[What the task asks] Extract the text lines from each item below and copy them word for word, leaving the pictures out.

[Word and element pointing items]
____
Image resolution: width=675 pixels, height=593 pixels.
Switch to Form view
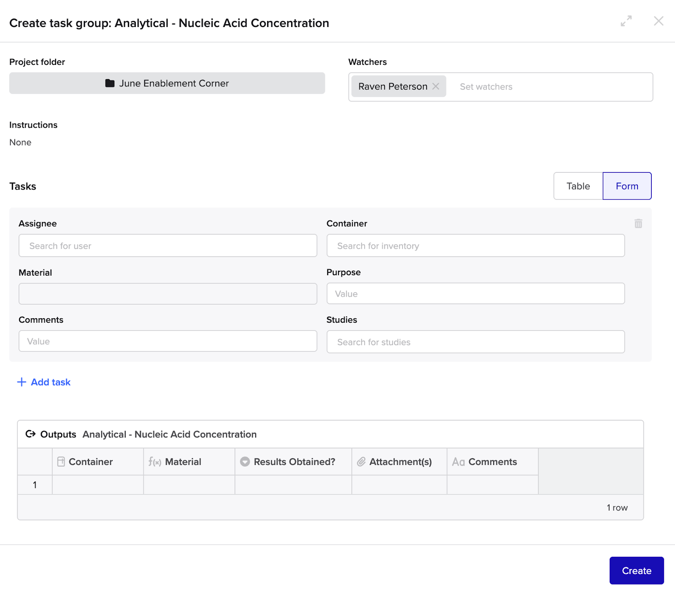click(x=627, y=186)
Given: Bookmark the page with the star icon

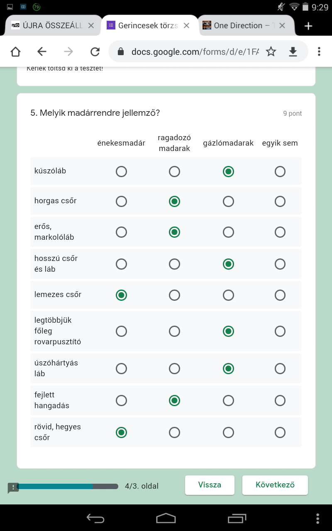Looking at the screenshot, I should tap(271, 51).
____
[Exercise answer]
Image resolution: width=675 pixels, height=593 pixels.
Switch to Form view
click(x=627, y=186)
Given: Bookmark the page with the star icon

Looking at the screenshot, I should tap(271, 51).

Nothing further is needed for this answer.